While a lot of attention has been paid to the terms "Outsourcing" and "Offshoring", "Shared Services" has been gaining a lot of momentum just since 2005. Shared Services are where companies centralize functions like Finance and Accounting, Human Resources (like benefits administration, new employee orientation, etc), Training, Recruitment, Purchasing, etc.
Very large corporations squeeze out a lot of inefficiencies and dead time with the same resources spread in multiple parts of the company to one centralized Shared Services Organization. Oracle Finance and Accounting is being moved out of many countries where Oracle operates, to the Oracle Shared Services center in India, for example.
A number of factors have contributed to this and almost all of it can be covered by Tom Friedman’s "Flat World" explanations: Explosive growth in Internet Bandwidth, Connectivity, Document Scanning, Imaging, Computing capabilities and lower cost destinations.
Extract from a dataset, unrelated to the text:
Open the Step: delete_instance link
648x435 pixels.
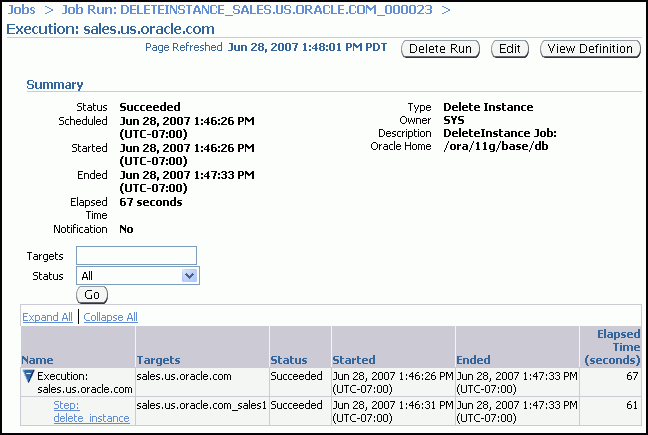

Why have an accounts payable person in each division sitting around for part of a week doing nothing when they could be processing all of accounts payables across many country offices in a centralized Shared Services Center. Offshoring may be involved but in most cases Shared Services may still be in countries like the U.S and U.K.
The problems, challenges and opportunities with shared services seem to just the same as any outsourcing effort. The service provider and the service consumer may all need to work to some common framework of service levels and performance. Otherwise, the benefits in centralizing functions and making them shared across many parts of the company may be lost.
The main challenge shared services centers may face is that service levels may suffer unless diligent attention is paid to putting in the right safeguards and controls. If you have an accountant working for you in your division, if he/she is not performing well they could be fired. What will you do if that service is provided by a shared resource and you don’t have any authority over firing that person or even have the latitude to ask for a specific other, better shared resource.
At the same time, the Shared Services Center may need to work out their services at multiple service levels and make sure that their internal "customers", pay more for speedier service, even though it may all be interdivisional transfers or "funny money" as it is known within large organizations. CEO and CFO’s offices may be charged "Gold Service Level" charges while slower service may be O.K with another internal client that doesn’t have a large budget and may be happy with relatively slower "Bronze" service and may only be charged lower bronze rates.
Interesting model and lots of knowledge and learning being generated as we speak! Again shows that the flat world theory is right on and is manifesting itself in many ways across companies, particularly large global ones.